Couverture du livre Le ciel n'attend pas

Auteur : Tawni O’Dell

Traducteur : Bernard Cohen

Date de saisie : 00/00/0000

Genre : Romans et nouvelles – etranger

Editeur : Belfond, Paris, France

Collection : Litterature etrangere

Prix : 21.00 €

ISBN : 2-7144-4292-7

GENCOD : 9782714442925

  • Le choix des libraires : Choix de Pauline Serrad de la librairie MAISON DE LA PRESSE a TROYES, France – 03/09/2007

Un instant de crise, une femme d’exception, un lieu improbable, une communaute en marge et une intrigue surrealiste !
Ce roman ancre dans une realite quelque peu morose, ouvre une parenthese dans la vie de chacun, brise un quotidien si previsible.
Cette femme, c’est Shae-Lynn, une quarantaine d’annees, legerement excentrique; elle conduit des taxis pour la petite ville de Jolly Mount. Comme les autres, elle est accrochee a ce lieu qui signifie tout pour elle.
L’endroit est plutot sinistre, il s’agit d’une cite miniere qui vient de connaitre un drame dans l’une de ses mines.
Quant a cette petite communaute, elle se compose de mineurs choques, traumatises ou meme handicapes par l’accident qui vient d’avoir lieu.
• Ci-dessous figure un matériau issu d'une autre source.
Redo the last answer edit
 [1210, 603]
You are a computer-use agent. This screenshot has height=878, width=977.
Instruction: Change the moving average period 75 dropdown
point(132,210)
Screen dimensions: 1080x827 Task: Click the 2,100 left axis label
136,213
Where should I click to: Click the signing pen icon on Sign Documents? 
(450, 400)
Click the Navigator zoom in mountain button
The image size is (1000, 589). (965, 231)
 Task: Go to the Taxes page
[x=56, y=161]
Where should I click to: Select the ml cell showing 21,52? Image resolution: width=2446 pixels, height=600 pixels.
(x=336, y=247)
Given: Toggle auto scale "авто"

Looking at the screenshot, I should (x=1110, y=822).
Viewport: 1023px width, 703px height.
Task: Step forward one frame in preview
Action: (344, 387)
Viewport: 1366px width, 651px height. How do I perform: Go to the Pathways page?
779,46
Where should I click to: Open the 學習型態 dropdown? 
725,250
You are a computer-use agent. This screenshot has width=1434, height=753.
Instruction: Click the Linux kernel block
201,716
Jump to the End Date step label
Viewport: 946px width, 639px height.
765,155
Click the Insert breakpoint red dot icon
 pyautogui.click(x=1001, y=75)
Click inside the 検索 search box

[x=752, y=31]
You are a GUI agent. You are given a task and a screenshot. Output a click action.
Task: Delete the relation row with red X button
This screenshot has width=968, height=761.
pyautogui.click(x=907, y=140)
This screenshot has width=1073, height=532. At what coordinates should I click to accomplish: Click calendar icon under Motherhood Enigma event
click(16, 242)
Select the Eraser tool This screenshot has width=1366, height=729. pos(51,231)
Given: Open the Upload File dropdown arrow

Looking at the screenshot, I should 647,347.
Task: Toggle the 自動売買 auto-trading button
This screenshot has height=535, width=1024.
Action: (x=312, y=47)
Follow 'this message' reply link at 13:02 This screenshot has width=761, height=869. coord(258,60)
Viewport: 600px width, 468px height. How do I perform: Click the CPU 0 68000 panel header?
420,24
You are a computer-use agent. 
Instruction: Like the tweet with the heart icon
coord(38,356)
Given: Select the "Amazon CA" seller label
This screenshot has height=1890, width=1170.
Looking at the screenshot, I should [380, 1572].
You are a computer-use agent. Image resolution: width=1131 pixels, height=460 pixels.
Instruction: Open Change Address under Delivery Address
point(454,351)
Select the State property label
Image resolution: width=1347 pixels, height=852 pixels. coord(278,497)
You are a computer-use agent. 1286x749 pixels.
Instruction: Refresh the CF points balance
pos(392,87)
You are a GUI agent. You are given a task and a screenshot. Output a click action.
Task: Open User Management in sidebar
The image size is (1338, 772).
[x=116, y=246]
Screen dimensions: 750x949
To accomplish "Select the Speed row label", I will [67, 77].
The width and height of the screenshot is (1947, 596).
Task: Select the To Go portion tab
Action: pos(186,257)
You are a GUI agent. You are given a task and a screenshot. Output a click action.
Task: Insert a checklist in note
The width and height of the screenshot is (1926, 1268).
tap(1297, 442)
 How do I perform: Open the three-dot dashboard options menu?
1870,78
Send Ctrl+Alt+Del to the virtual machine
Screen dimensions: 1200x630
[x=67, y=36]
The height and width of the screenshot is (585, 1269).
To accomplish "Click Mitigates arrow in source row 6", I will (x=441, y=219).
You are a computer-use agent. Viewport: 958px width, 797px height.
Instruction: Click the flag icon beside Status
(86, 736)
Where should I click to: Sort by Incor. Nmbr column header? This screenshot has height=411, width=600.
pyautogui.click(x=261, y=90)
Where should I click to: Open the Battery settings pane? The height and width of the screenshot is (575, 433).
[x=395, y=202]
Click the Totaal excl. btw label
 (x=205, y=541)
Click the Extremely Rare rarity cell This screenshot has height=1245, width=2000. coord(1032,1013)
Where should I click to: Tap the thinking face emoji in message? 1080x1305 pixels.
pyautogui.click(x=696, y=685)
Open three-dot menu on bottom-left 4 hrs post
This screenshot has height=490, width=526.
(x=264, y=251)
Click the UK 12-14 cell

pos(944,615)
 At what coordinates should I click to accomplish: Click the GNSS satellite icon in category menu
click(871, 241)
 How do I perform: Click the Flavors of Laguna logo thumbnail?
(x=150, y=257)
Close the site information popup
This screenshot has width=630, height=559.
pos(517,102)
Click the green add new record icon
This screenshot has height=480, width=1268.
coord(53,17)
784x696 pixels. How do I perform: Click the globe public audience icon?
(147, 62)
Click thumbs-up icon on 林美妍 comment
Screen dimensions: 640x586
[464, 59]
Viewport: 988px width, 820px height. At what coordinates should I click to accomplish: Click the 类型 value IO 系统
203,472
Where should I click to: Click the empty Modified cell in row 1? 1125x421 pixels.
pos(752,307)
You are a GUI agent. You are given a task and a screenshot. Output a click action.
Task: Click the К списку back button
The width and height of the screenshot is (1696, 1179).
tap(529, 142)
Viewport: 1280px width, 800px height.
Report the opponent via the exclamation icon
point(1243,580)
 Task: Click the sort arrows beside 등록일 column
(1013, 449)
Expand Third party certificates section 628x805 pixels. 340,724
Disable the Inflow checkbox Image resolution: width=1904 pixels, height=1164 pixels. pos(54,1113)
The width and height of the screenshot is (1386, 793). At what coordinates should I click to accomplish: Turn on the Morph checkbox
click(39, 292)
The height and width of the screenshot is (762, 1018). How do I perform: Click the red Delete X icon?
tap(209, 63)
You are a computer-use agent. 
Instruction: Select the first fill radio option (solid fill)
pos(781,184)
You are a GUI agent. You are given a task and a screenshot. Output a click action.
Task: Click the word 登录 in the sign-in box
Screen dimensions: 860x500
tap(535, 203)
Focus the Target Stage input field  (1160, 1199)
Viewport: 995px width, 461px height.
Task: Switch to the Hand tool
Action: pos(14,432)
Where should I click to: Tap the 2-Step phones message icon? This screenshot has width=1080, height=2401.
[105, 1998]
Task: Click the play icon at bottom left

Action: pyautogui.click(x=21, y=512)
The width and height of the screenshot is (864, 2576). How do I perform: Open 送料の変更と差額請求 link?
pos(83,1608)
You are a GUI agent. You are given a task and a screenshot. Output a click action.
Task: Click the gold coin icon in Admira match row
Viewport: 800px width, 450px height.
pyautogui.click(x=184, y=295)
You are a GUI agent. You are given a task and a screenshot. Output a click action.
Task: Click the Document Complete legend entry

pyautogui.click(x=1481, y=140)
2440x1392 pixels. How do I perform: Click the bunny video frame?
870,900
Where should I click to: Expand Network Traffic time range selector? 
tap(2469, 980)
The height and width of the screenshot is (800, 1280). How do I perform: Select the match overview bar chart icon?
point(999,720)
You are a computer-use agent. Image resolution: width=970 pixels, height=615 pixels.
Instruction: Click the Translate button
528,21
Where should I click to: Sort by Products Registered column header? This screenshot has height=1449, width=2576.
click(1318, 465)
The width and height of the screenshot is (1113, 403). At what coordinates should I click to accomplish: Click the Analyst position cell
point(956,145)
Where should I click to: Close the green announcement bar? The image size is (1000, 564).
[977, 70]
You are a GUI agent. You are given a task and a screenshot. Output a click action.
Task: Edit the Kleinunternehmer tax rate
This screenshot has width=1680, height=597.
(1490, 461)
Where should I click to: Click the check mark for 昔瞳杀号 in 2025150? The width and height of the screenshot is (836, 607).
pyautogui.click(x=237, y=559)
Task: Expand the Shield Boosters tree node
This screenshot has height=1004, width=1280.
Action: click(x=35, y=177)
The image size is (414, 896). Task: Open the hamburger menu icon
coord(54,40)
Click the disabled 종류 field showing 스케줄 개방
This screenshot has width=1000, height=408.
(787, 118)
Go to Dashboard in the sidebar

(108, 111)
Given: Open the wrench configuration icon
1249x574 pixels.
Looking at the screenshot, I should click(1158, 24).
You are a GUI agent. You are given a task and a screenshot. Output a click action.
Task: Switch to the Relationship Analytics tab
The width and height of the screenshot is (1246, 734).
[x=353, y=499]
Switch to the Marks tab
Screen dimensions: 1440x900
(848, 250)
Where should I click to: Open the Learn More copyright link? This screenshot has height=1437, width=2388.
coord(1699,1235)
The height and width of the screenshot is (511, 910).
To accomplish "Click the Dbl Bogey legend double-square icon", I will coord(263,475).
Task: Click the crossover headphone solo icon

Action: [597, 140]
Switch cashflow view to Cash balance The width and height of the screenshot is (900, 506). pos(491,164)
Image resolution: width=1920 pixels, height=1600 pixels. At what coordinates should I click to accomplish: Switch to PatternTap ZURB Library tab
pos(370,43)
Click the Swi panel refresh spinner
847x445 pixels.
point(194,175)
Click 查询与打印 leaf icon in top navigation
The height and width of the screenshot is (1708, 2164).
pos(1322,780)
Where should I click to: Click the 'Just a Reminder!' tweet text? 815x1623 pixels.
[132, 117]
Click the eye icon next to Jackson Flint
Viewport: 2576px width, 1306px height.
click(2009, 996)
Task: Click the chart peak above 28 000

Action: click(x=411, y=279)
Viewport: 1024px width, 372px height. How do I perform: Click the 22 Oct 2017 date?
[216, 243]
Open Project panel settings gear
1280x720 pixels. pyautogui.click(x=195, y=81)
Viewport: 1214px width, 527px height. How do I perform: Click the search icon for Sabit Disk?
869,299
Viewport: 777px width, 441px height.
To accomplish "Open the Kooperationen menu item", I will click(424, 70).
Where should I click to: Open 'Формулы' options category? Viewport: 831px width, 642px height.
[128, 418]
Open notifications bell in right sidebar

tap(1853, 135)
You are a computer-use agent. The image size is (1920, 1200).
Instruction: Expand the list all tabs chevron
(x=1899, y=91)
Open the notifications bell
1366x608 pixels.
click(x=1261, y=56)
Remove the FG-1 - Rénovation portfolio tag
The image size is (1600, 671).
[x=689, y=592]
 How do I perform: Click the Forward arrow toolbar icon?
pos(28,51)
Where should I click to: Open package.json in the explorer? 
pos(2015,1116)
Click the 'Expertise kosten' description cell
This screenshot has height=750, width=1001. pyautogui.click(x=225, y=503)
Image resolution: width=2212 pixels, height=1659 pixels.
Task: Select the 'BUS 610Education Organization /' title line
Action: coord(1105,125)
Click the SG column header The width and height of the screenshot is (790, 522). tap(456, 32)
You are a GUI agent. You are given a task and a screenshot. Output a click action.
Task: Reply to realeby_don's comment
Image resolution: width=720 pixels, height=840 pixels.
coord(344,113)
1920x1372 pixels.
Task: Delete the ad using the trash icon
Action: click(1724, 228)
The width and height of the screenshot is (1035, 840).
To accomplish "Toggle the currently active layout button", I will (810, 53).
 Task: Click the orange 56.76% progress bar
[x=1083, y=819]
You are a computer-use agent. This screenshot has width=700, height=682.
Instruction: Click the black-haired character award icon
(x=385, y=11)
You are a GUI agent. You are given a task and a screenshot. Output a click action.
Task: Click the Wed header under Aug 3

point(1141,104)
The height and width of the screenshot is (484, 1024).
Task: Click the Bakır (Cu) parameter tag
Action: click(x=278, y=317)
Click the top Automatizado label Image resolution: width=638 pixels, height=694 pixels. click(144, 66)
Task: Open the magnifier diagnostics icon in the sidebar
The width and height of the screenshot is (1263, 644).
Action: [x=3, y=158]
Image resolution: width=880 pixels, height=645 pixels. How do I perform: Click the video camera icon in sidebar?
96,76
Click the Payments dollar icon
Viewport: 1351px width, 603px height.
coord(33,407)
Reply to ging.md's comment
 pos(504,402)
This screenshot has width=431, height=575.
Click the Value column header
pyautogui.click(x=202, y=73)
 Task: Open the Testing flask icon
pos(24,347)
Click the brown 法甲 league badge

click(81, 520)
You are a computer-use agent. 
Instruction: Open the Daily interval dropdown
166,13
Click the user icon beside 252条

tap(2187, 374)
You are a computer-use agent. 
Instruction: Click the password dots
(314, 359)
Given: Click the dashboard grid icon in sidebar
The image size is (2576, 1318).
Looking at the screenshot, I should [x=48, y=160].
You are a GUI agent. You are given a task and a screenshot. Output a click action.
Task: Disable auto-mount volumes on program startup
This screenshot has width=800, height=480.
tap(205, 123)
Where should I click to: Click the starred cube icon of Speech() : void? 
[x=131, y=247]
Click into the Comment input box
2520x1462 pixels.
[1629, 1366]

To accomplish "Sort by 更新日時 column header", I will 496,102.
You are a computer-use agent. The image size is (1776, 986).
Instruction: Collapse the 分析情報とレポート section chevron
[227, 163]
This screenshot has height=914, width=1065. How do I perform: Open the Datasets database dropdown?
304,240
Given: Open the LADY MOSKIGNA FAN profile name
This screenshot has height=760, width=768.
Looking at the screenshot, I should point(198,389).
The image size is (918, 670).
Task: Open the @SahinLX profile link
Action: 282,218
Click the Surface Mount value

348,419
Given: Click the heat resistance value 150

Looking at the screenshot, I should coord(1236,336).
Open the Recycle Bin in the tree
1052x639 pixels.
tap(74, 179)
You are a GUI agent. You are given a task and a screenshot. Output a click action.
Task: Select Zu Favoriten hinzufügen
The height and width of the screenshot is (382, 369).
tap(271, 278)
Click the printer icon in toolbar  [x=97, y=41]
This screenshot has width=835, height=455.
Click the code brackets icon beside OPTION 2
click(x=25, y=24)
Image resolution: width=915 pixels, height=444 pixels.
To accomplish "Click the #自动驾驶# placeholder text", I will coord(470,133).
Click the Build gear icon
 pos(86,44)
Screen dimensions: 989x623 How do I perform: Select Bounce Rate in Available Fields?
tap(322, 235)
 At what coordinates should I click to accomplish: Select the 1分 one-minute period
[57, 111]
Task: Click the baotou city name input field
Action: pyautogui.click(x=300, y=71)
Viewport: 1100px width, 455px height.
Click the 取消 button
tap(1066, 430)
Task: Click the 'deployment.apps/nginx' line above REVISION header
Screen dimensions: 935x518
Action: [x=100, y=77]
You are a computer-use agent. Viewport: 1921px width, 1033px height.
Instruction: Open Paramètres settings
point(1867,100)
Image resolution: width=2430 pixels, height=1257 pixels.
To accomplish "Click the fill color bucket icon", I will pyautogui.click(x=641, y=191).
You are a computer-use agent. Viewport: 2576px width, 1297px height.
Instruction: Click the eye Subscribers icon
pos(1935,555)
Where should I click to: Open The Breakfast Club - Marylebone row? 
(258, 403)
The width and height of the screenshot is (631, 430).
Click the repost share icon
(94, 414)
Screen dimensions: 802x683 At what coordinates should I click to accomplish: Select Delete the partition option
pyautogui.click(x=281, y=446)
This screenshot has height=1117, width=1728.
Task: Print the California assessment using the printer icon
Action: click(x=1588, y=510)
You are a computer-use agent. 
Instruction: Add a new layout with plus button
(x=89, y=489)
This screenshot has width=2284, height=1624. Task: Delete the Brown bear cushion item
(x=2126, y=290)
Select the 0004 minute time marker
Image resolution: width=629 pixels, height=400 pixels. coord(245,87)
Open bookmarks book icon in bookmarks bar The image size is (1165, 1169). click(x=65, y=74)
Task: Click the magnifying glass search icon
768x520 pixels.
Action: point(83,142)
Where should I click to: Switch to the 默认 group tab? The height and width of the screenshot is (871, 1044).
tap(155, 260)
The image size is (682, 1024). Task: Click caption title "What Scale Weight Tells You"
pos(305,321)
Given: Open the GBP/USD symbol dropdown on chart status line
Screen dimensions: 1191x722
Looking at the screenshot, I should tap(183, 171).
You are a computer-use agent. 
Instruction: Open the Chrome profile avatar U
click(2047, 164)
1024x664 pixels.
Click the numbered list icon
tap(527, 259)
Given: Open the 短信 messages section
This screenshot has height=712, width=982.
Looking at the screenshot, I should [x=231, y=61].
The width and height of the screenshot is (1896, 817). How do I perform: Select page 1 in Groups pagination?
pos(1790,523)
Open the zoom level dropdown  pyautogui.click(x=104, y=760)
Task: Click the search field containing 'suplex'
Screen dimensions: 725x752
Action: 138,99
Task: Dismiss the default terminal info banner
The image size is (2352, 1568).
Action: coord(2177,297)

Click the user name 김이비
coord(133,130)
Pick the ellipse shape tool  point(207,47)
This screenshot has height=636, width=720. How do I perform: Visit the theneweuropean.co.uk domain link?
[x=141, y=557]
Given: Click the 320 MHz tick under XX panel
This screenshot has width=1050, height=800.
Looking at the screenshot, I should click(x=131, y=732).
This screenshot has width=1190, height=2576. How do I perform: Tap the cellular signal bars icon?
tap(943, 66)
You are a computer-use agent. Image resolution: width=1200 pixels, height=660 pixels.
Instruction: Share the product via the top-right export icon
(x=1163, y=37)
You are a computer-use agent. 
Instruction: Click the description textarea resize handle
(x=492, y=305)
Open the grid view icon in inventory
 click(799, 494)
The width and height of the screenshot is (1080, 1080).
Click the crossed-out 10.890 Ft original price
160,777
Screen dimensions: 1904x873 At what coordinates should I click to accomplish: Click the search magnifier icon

Ce sont des hommes qui aiment leur travail et qui n’imaginent pas faire autre chose ; des hommes qui jusque la n’interessaient personne et qui sortent brusquement de l’ombre l’espace d’un instant pour devenir la cible de tous les journalistes en tant que rescapes de l’explosion de la mine.
Pour ce qui en est de l’intrigue, elle repose sur l’arrivee impromptue de la soeur de Shae Lynn; cette derniere debarque enceinte jusqu’au cou apres avoir disparu depuis de longues annees.
En fait, ce qui importe, c’est ce qui decoule de ces deux elements perturbateurs. L’explosion tout comme le retour de la soeur de Shae Lynn vont bouleverser les uns et les autres, mettre au jour de nouveaux horizons.
Un instant de vie vecu comme une remise en question, une parenthese qui mele le passe au present pour enfin aller de l’avant.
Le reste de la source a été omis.